La sostenibilità entra anche nella scelta del singolo piatto. Uno su tre (33%) dichiara di tenere conto dell’origine locale o sostenibile degli ingredienti quando ordina, con una sensibilità maggiore tra gli over 55 (38%) — a smentire l’idea che il tema sia appannaggio esclusivo delle generazioni più giovani. Accanto alla qualità (65%) e alla freschezza (62%) delle materie prime, stagionalità e filiera corta si affermano come valori aggiunti capaci di orientare le preferenze.

Troppe scelte, poca chiarezza: il paradosso del menù infinito

Con oltre 300 mila imprese di ristorazione attive in Italia — secondo i dati FIPE — e un’offerta online sempre più vasta, decidere dove andare a cena è diventato un processo a tratti paralizzante. TheFork lo chiama “paradosso della troppa scelta”: il 14% degli italiani dichiara di sentirsi indeciso di fronte a troppe opzioni, il 21% riconosce che valutare le alternative richiede un investimento significativo di tempo. Solo un terzo (34%) vive la varietà come una libertà autentica.

In questo scenario, le recensioni restano l’ancora principale: il 43% degli italiani le considera il fattore più influente nella scelta, percentuale che sale al 56% tra chi prenota online. Nel 2025 sono state pubblicate 1,2 milioni di nuove recensioni in Italia, e gli utenti trascorrono in media oltre 13 minuti a consultarle prima di prenotare, leggendone in media tra quattro e sette. Un processo decisionale tutt’altro che impulsivo.

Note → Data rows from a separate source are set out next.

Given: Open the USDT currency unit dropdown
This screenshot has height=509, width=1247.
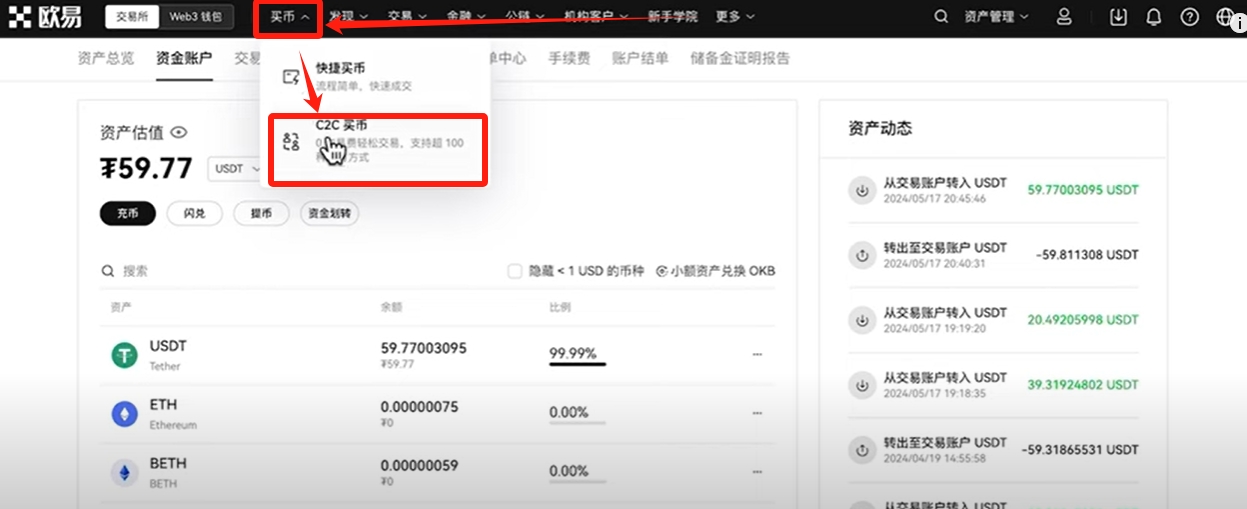Looking at the screenshot, I should 236,169.
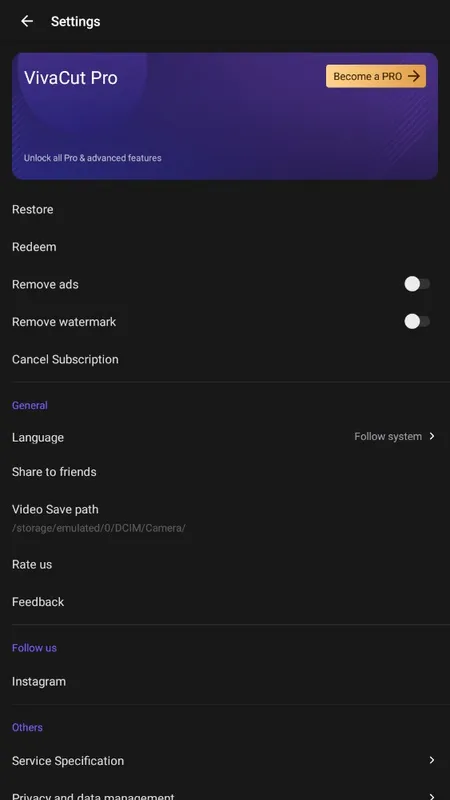Tap Rate us

(x=225, y=564)
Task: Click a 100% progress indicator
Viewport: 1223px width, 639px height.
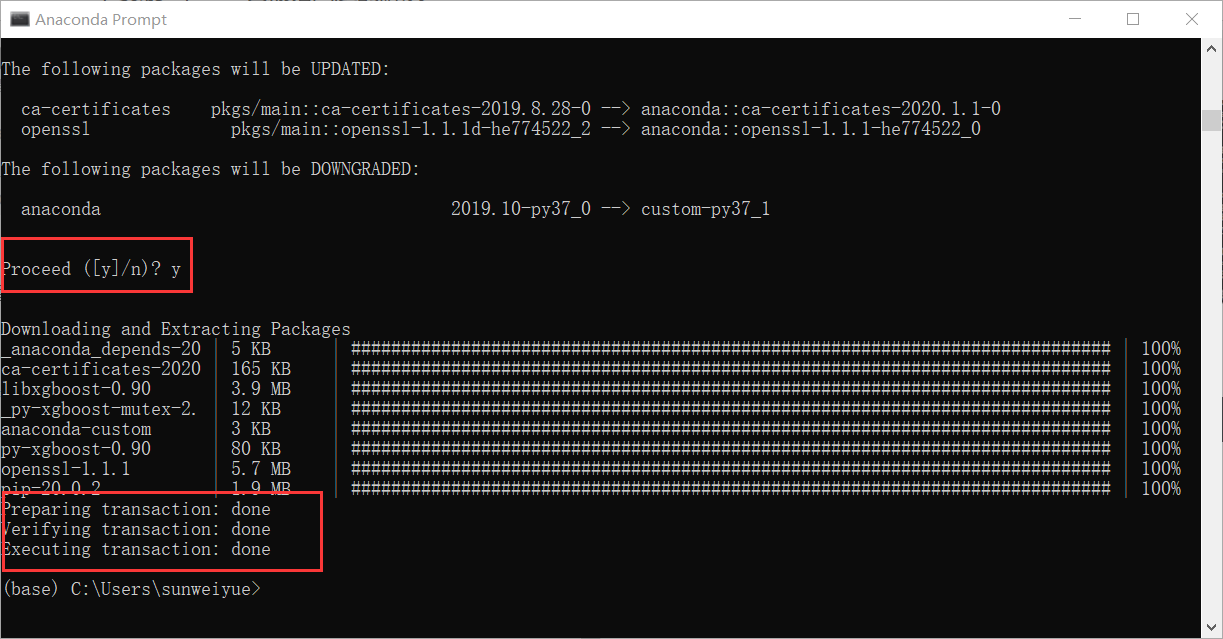Action: coord(1160,348)
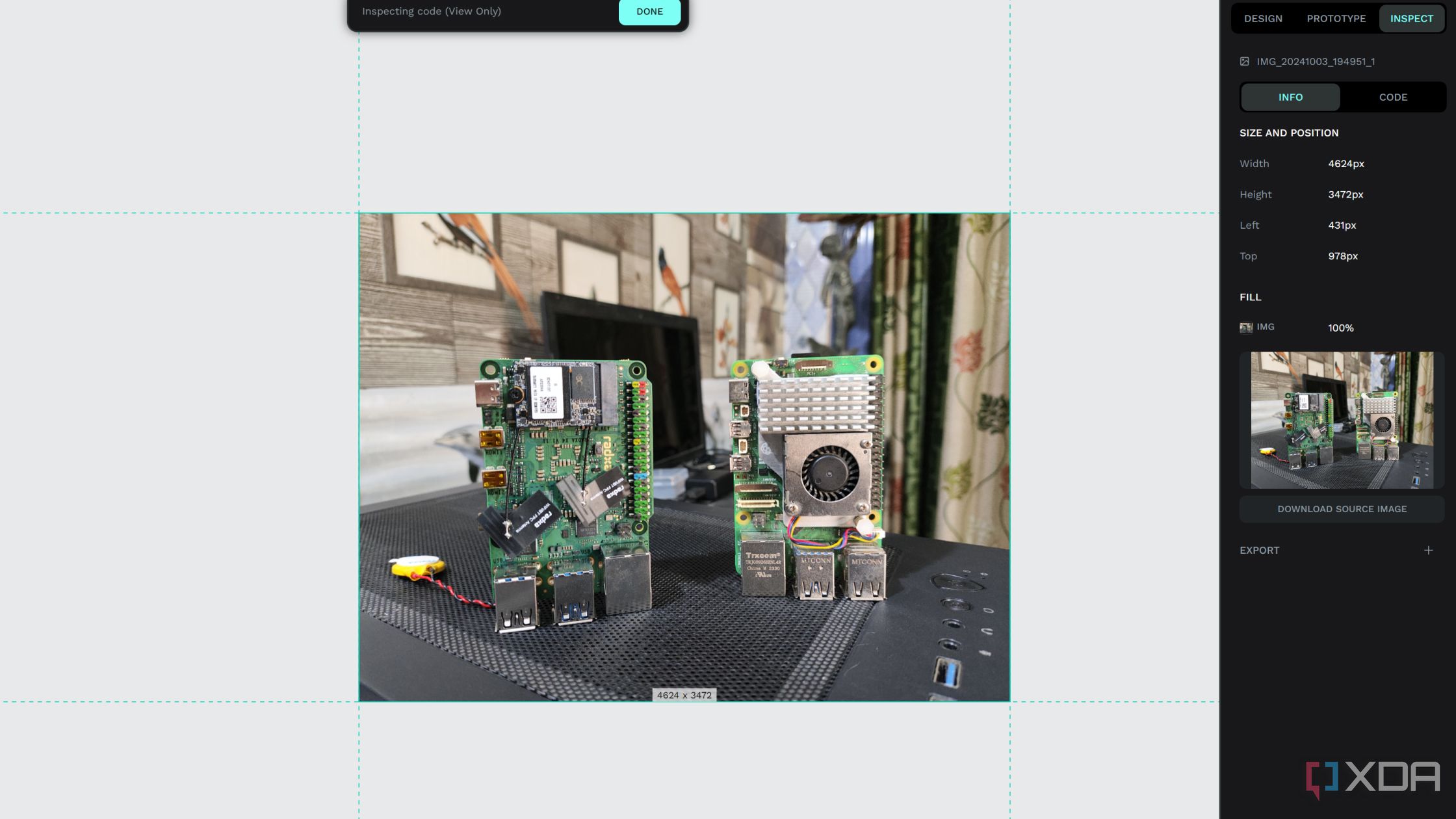Click the image fill thumbnail
Viewport: 1456px width, 819px height.
pos(1247,328)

L’AI entra in sala, il passaparola non muore

La tecnologia prova a sciogliere il nodo. Con “Chiedi a TheFork”, funzionalità di ricerca basata sull’intelligenza artificiale lanciata a settembre 2024, la piattaforma punta a rendere la ricerca più intuitiva e conversazionale. I risultati preliminari sembrano incoraggianti: il 76% degli utenti passa dalla pagina dei risultati a quella del ristorante, segnale di una buona pertinenza dei suggerimenti. L’80% dei feedback sui riassunti automatici delle recensioni è positivo. Crescono anche le ricerche vocali (14%) e i suggerimenti automatici (15%), a indicare un’interfaccia sempre più fluida.

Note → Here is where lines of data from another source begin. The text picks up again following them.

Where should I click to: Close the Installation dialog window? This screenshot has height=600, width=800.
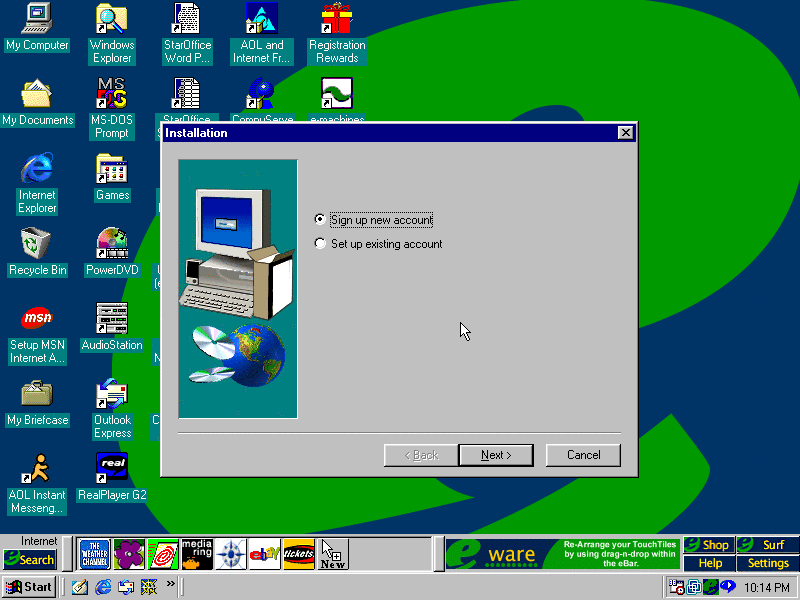pyautogui.click(x=625, y=133)
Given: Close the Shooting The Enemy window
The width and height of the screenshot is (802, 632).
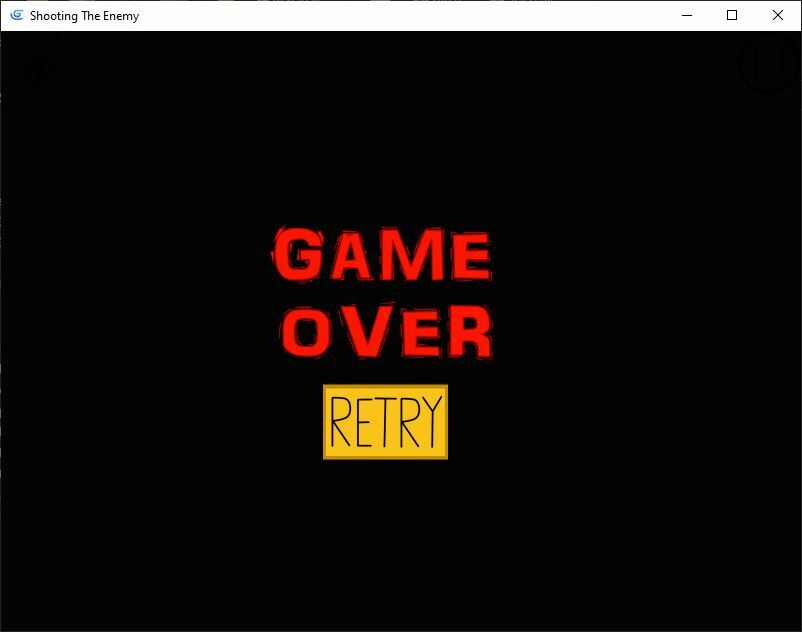Looking at the screenshot, I should pyautogui.click(x=777, y=15).
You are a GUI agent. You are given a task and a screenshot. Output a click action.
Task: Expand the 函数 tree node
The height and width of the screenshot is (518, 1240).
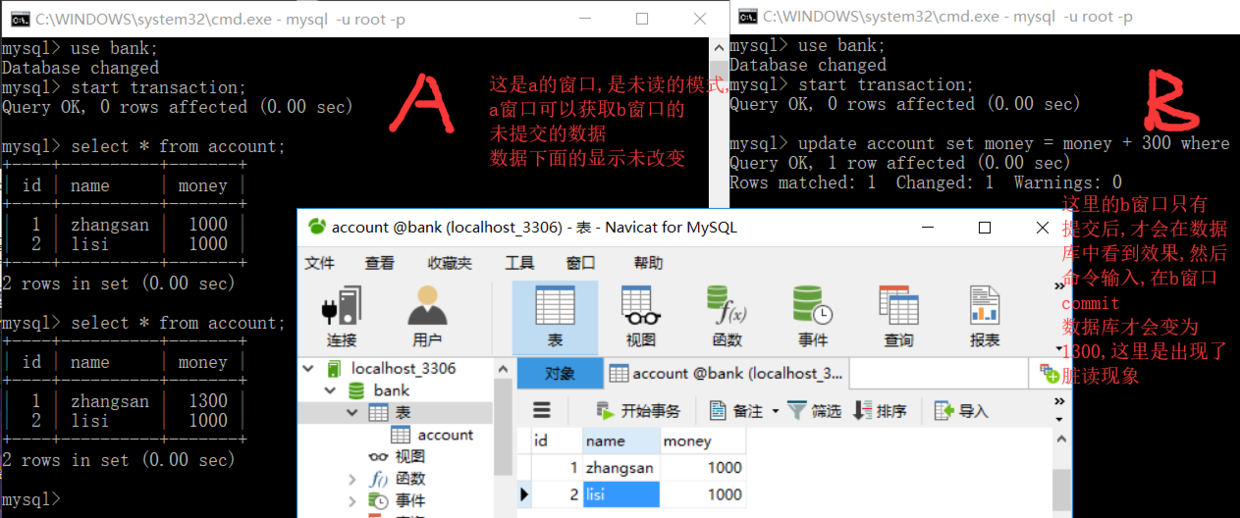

Eppure, nell’era dell’algoritmo, il fattore umano non tramonta. Otto italiani su dieci considerano determinante il parere di amici e familiari nella scelta del ristorante. Il passaparola si è semplicemente spostato online: la sezione TheFork Feed, che permette di scoprire locali attraverso i suggerimenti di persone fidate, conta già 2 milioni di relazioni di follow, con l’Italia come Paese più attivo. Recensioni, intelligenza artificiale e consigli della propria rete non si escludono a vicenda: formano, insieme, un ecosistema in cui i dati si intrecciano con la fiducia, e la tecnologia amplifica — senza sostituire — il giudizio umano.

Il ristorante del futuro, insomma, dovrà essere sostenibile, ben recensito e facilmente trovabile. Ma soprattutto, dovrà meritarsi il consiglio di qualcuno di cui ci fidiamo.